▸ **SUPPLIED DATA**:
=== Section Start ===
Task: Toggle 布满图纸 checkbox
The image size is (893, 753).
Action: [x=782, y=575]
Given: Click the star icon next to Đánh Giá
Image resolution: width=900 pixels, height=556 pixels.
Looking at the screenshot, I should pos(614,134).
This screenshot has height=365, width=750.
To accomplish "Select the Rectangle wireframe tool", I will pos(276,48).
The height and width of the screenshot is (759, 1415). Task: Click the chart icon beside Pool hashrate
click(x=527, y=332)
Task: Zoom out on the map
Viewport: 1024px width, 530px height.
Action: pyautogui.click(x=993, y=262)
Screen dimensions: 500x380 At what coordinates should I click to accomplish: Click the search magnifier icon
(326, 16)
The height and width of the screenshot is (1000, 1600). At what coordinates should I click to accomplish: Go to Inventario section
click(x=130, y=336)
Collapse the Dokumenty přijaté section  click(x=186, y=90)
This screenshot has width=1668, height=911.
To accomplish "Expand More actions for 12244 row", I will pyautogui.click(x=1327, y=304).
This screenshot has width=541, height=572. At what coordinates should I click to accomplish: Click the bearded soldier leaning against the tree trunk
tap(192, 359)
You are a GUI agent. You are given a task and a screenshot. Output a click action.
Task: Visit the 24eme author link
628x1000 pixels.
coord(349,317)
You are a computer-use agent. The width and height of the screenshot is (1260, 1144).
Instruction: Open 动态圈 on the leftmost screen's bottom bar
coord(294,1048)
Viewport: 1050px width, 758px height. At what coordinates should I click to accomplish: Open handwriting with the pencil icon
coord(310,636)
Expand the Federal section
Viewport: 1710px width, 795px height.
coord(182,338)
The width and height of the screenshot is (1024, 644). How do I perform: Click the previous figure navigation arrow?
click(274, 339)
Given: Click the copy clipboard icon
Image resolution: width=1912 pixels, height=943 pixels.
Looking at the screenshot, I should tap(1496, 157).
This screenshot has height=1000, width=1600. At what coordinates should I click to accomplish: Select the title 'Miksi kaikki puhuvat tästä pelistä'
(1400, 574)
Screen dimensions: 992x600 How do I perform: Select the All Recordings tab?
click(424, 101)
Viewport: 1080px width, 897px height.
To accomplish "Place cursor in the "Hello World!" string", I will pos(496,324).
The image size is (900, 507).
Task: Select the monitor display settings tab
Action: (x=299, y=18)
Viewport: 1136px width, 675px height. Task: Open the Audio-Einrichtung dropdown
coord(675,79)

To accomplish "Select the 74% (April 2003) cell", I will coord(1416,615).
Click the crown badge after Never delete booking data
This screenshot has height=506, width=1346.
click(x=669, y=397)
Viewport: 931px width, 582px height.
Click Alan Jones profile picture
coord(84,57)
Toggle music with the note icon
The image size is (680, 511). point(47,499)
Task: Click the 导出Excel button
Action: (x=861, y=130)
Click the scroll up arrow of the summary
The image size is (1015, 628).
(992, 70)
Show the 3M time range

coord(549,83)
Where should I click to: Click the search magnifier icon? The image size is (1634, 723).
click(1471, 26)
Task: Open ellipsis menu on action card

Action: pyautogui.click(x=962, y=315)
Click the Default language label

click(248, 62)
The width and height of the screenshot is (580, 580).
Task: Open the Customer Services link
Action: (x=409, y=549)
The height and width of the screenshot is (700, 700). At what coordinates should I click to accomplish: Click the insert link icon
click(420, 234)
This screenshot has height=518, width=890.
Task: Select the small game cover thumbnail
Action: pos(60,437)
=== Section End ===
▸ **TASK**: Copy the lines from the entries above in which the word "Expand" appears.

▸ **RESULT**:
To accomplish "Expand More actions for 12244 row", I will pyautogui.click(x=1327, y=304).
Expand the Federal section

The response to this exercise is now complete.